Un mois après le crash d’Ab-aviation au large de Mohéli faisant 14 victimes, l’association des familles des victimes sortent du silence et demandent une enquête sérieuse afin d’élucider l’origine de cet accident malheureux. Le visage triste, le président de l’association Dhoihirdine Ahamada Bacar fait savoir que les familles se sont réunies trois fois afin de constituer ce collectif et plaider leur cause. Ce dernier demande l’appui de la population pour qu’une enquête soit faite au préalable pour que les responsabilités soient établies. « Nous ne sommes pas là pour accuser, nous demandons de l’aide pour qu’une enquête soit faite au préalable afin de connaitre la vérité, pour que les responsabilités sont établies et que les sanctions en découlent », déclare-t-il.
Selon les conférenciers, préparer un meilleur futur doit être le centre d’intérêt de tout le monde. Il est plus urgent que le pays ait le matériel requis ainsi que des plongeurs spécialisés afin d’assurer la sécurité de tout un chacun. « Nous avons vu que lors du crash de Yemenia en 2009, les corps ont été retrouvés. Il est vrai que nous n’avions pas les matériels. Mais nous sommes proches des pays comme Maurice et le gouvernement n’a pas fait ce qu'il faut. S’il y avait un diplomate ou un membre d’un organisme international ou une autorité, les recherches auraient continué jusqu’à retrouve des corps. Nous voulons qu’une enquête soit faite (…) », martèle-t-il.
Interrogé sur la polémique des indemnités, Me Said Mohamed Saïd Hachim fait savoir que ses clients demandent pour le moment une enquête qui d’ailleurs devrait être le centre d’intérêt du gouvernement. « L’indemnisation est un droit voir même obligation qu’une provision ou une cotisation soit versé à l’endroit des proches. Les familles n’ont rien perçu jusqu’alors. La priorité est l’enquête », insiste-t-il.
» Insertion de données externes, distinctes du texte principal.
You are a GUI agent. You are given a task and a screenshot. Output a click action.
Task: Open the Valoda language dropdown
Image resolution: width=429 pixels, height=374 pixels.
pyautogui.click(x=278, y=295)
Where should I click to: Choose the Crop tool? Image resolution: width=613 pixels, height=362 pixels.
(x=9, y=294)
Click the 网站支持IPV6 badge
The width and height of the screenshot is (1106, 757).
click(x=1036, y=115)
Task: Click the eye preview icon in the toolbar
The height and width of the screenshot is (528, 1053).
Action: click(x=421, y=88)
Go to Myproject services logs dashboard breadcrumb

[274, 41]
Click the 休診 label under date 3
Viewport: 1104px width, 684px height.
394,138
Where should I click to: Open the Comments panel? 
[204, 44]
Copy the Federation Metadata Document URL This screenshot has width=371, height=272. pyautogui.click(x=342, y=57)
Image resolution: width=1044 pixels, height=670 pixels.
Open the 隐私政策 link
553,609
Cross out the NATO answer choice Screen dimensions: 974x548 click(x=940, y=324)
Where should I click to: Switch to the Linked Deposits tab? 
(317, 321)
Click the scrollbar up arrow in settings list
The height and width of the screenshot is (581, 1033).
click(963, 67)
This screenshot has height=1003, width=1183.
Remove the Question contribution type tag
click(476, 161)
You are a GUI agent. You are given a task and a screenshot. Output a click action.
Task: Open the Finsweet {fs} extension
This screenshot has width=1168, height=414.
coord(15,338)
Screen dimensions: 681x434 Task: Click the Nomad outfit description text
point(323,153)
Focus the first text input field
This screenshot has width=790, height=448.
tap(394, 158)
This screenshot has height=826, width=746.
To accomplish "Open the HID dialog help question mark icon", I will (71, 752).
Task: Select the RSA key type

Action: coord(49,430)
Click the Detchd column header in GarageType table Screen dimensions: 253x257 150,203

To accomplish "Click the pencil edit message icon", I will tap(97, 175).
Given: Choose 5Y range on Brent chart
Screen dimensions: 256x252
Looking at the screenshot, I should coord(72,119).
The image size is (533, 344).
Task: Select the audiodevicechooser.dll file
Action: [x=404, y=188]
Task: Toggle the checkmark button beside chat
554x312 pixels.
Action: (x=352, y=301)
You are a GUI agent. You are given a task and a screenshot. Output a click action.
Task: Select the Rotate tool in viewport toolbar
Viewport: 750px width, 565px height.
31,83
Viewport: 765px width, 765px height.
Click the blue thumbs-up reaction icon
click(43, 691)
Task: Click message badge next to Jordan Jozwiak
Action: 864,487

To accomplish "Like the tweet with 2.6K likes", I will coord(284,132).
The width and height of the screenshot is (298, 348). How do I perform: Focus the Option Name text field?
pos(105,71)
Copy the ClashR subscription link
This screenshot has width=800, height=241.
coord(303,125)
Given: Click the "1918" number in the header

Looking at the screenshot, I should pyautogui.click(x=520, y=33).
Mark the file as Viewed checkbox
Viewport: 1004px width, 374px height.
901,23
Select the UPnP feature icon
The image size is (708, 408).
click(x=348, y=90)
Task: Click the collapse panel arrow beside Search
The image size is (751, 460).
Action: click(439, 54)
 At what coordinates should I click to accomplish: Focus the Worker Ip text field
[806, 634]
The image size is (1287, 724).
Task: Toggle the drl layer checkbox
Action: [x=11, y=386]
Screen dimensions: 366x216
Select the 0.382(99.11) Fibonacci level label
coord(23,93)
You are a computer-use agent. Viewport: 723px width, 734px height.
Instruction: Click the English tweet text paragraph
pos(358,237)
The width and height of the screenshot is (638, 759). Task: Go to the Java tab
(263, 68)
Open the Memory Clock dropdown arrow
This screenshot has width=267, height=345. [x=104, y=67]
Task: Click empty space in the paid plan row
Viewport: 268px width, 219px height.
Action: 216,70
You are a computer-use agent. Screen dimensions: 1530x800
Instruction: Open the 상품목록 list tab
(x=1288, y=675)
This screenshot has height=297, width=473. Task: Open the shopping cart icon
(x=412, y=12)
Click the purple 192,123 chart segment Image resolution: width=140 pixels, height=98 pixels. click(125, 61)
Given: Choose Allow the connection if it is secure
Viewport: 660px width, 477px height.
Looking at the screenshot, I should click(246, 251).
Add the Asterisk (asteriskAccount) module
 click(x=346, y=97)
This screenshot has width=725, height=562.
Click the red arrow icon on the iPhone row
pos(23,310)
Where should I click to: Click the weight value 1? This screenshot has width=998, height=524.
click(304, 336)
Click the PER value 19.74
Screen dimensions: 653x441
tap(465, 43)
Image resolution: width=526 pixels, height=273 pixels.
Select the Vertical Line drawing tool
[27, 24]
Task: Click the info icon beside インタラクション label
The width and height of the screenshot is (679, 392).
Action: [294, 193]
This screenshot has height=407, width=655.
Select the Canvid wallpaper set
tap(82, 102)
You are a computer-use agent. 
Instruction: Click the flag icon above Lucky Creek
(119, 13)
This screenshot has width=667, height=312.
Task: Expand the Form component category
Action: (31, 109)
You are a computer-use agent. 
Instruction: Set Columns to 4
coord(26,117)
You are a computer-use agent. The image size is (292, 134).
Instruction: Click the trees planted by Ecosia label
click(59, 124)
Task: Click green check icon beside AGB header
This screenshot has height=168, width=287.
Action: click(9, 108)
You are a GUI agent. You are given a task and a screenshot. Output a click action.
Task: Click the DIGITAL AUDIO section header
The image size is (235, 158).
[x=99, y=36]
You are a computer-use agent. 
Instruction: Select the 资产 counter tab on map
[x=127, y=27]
Pour mémoire, c’était le 26 février que l’avion exploité par AB Aviation s’est abimé au large de Mohéli alors qu’il voulait faire demi-tour après un atterrissage rendu impossible par le mauvais temps. Des débris de l’avion ont été retrouvés le lendemain, ainsi que des bagages. Des recherches de surface en mer, par plongée sous-marine et par survol aérien ont été faites en vain. Il eut fallu six jours, soit le 3 mars, pour que ce qui semble être le premier corps soit retrouvé par des pêcheurs.